Parmita Uniyal
New Delhi: Claiming to have found a financier to support their bid, over 200 employees of Air India would submit expression of interest (EoI) today for the sale-bound national carrier.
The group of employees includes a board member besides executives at junior and middle level. The deadline for submitting initial bid ends on December 14, 2020.
“We will submit EoI today on part of 219 employees. We have found a financier who is going to support our bid. The group of employees include office assistant to board member,” a senior airline official told Top Lead India (TLI).
TLI was the first to report about airline employees mulling to bid for the airline.
A senior airline member participating in the bid said that the decision was purely business and there was no emotions attached with it. He said that since government has watered down the bid conditions in favour of the prospective buyers, it made sense for the staff to make the attempt.
“If government will remove all the debt from the airline books, anyone with experience and expertise in airline business can run the show. It was the annual interest payment which was causing losses. Operationally, the airline has been making profits barring a few patches of adverse phase,” the executive quoted above said.
Ever since the government invited global bid for selling 100% of its stake in the airline and its low-cost subsidiary Air India Express, the liability for prospective buyers post divestment has been considerably reduced.
In the latest move to make offer lucrative for private parties, the government in a late October announcement said that the financial bid criteria for the competitive bidding process for the proposed transaction will be the enterprise value of Air India and its subsidiary Air India Express and also ground-handling venture AISATS.
Initially, the bidding criteria was to be equity value. Enterprise value of a company includes the equity value, debt as well as cash held by it. Equity value refers to the value of a company’s shares.
Announcing the change in bid parameters on October 29, Aviation Secretary Pradeep Singh Kharola had said, “The bid will be on the enterprise value… In this enterprise value also, a ratio has been earmarked between how much he (bidder) can take as debt and how much he has to give as cash.”
Accordingly, whatever enterprise value the prospective bidder quotes, 15% of that has to be given in cash to the government and the balance 85% has to be taken as debt along with Air India.
Air India had a total debt of Rs 58,255 crore as on March 31, 2019. During the year, the debt of Rs 29,464 crore was, however, transferred from Air India to a government-owned special purpose vehicle called Air India Assets Holding Company Limited (AIAHL).
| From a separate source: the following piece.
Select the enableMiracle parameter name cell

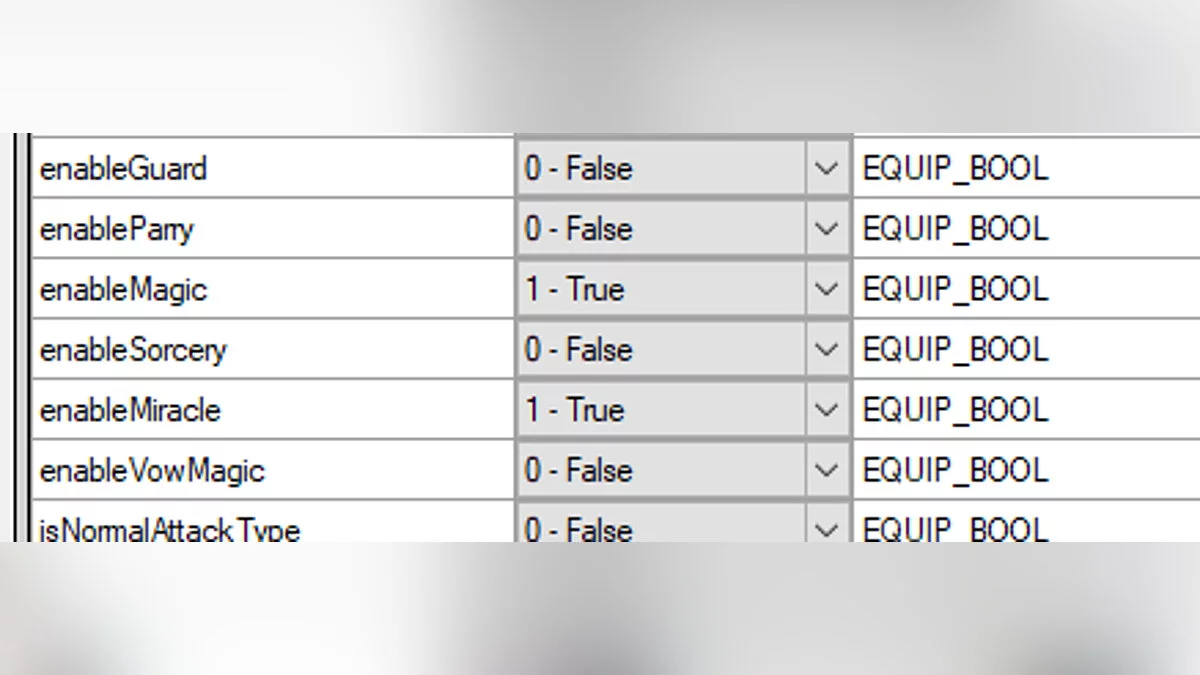click(x=270, y=410)
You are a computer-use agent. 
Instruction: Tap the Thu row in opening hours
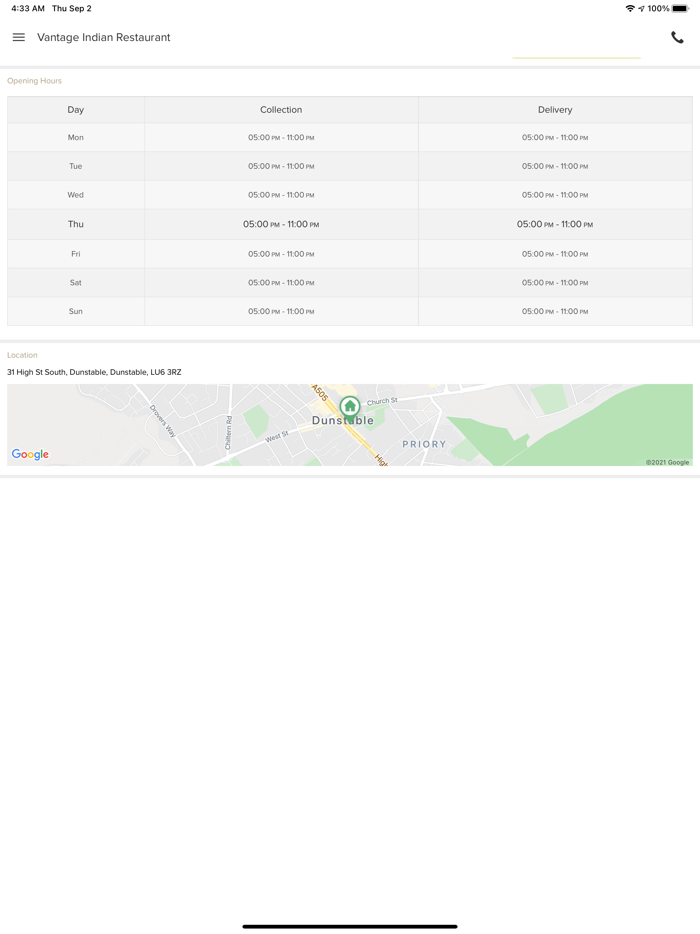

Consolidated business of Air India group in the past had a mix of real-estate and aviation interests. As part of its disinvestment plan, the government is now carving out real-estate assets and other businesses which are not integral to the core airline business into a separate SPV along with part transfer of certain debt and liabilities thereby resizing the balance sheet.
After it failed to sell Air India in 2018, the government in January this year restarted the divestment process and invited bids for selling its entire 100% stake instead of 76% on the block earlier. This time the government is determined to dispose off the national carrier, referred at times as the Jewel, despite resistance from various political quarters.
The ruling BJP’s own MP and anti-corruption champion Subramanian Swamy has threatened court proceedings against the government if it continues with the divestment of the flag carrier.